The Spalding party, which had been left in Powder River Valley to travel more slowly with the livestock, arrived safely, by what trail across the Blue Mountains we do not now know. The northeast bastion of the fort was assigned to the Spaldings for sleeping quarters; bunks for beds and blankets for bedding. Access to these bastions was by stairs from inside the stockade. The fort stood in a desolate place, exposed to frequent and strong winds blowing from the southwest through the scenic gorge, now called Wallula Gap; winds still dreaded by every housewife in the city of Walla Walla, thirty miles away. The site had been selected as it was a strategic point for the trade with the Indians, and as it was above high water mark. No flood yet known in the river has ever reached it, not even that of 1894.
The earlier travelers referred to by Mrs. Whitman as having much less favorable travel conditions were Jason Lee and his associates in 1834. But let Mrs. Whitman tell the story.
"Sept 2 Have busied myself today in unpacking my trunk & arrangeing my things for a visit to Vancouver.
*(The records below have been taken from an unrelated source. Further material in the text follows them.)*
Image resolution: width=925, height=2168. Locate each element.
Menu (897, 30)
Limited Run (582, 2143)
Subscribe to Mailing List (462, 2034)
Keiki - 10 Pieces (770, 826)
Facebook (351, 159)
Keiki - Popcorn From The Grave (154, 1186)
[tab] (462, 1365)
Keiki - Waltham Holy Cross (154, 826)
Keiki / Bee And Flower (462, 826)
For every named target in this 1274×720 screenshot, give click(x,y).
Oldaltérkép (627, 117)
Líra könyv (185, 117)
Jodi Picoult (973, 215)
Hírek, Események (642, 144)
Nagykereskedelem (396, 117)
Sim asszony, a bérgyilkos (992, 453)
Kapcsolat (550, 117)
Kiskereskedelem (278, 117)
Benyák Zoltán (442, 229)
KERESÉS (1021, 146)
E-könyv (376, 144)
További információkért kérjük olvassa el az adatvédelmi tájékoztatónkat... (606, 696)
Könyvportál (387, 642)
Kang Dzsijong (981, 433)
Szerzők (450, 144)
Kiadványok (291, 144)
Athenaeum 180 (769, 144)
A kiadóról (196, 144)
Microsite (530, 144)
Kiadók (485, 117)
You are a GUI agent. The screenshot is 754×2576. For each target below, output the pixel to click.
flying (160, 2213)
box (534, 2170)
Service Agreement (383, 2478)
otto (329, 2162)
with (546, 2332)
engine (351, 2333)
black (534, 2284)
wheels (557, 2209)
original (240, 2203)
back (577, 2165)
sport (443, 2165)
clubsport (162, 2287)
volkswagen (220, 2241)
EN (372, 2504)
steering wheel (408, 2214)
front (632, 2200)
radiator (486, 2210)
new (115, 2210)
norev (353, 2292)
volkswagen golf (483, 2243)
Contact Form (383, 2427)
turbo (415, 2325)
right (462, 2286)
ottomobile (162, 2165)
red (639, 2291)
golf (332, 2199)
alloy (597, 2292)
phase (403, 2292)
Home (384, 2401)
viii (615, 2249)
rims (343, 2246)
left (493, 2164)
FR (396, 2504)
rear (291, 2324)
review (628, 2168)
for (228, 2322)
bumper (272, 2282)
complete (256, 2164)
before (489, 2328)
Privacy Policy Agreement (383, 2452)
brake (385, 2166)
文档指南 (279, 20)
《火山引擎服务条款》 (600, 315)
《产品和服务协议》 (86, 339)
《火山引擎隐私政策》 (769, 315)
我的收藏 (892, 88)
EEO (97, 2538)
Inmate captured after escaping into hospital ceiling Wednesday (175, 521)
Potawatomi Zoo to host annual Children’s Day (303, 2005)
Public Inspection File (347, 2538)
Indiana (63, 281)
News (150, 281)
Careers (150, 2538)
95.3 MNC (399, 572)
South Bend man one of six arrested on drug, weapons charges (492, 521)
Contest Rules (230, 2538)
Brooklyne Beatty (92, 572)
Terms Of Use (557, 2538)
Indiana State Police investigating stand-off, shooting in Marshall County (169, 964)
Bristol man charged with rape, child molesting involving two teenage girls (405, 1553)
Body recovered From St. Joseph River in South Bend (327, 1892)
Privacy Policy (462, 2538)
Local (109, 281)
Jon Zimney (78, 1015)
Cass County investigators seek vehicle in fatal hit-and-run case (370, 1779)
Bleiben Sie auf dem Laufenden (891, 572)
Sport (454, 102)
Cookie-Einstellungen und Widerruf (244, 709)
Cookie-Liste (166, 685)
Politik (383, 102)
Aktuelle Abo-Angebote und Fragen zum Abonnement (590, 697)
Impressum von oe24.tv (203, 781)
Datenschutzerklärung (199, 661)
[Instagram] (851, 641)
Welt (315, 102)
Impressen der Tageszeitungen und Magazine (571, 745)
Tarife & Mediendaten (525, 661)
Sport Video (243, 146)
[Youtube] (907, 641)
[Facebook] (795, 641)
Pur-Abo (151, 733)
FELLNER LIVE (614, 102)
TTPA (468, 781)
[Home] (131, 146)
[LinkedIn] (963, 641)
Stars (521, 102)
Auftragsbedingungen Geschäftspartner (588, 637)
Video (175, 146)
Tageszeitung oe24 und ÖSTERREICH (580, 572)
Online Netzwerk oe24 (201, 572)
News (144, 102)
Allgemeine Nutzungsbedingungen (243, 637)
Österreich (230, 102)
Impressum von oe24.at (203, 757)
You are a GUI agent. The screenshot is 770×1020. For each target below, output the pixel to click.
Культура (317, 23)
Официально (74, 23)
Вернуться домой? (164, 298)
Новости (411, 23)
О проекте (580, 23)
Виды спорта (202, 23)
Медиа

Mother will
wonder at this & think me a strange child, for wishing to add
three hundred miles to this journey not from necessity but because my Husband is going & I may go, as well as to stay here
alone If we were obliged to go on horseback I think I should
not wish to undertake it, but we are going in a boat, & it will
not take us more time than six days to go there. A very agreable change & I think I shall enjoy it better than to stay here
alone. I feel remarkably well & rested, do not need to lounge
at all & so it is with us all. I can scarcely believe it possible of
myself but it is true. I feel as vigourous & as well able to engage in any domestic employment as I ever did in my life. Covered a stock yesterday for my first work here for Husband I
have not yet introduced you to the Lady of the House.[1] She
is a native From a tribe east of the mountains. She appears well
does not speak English but her native language & French The
- ↑ Mrs. Pierre Chrysologue Pambrun, of Cree descent; a frequent visitor at Mrs. Whitman's home during the next five years. Some of her great-grandchildren, now living, became students at Whitman College eighty years later.